Exercise details: The entries below contain a line with "Task: Click the" and a line with "Screen dimensions: 963x653". Quote exactly those two lines and all lines between them.

Records for this exercise:
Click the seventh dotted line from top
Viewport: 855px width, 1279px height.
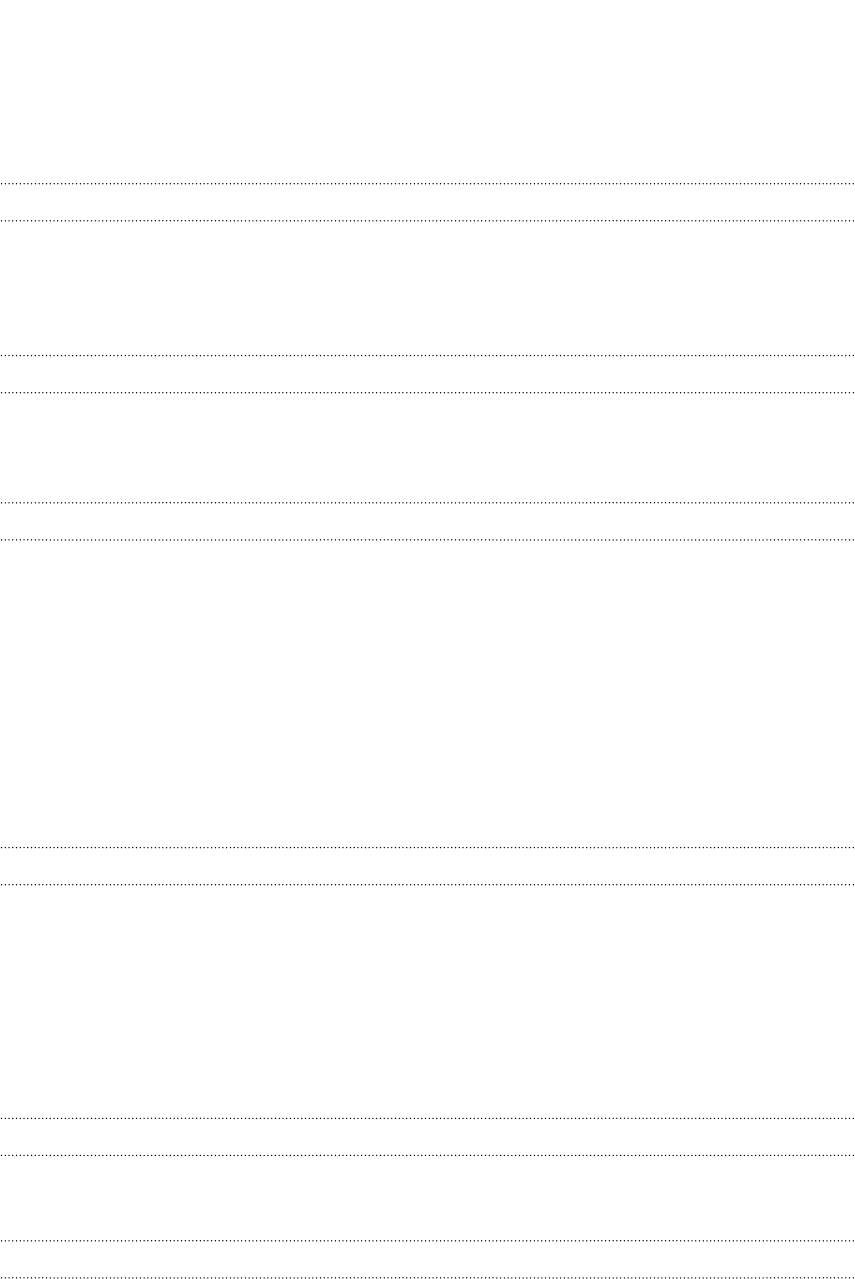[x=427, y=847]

* * *

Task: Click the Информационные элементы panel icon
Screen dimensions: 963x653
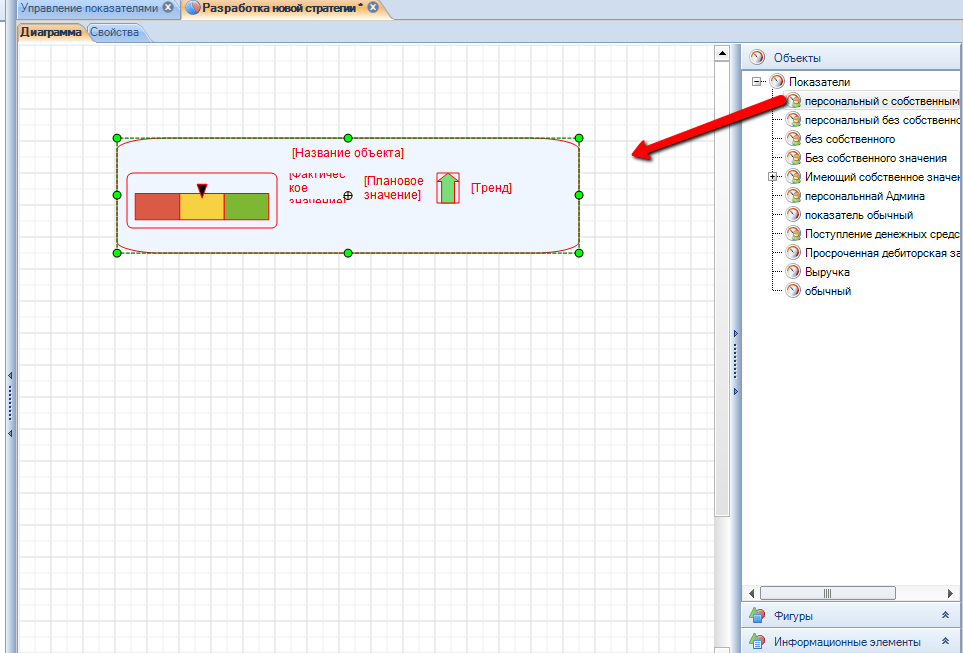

Result for this exercise:
Task: Click the Информационные элементы panel icon
Screen dimensions: 963x653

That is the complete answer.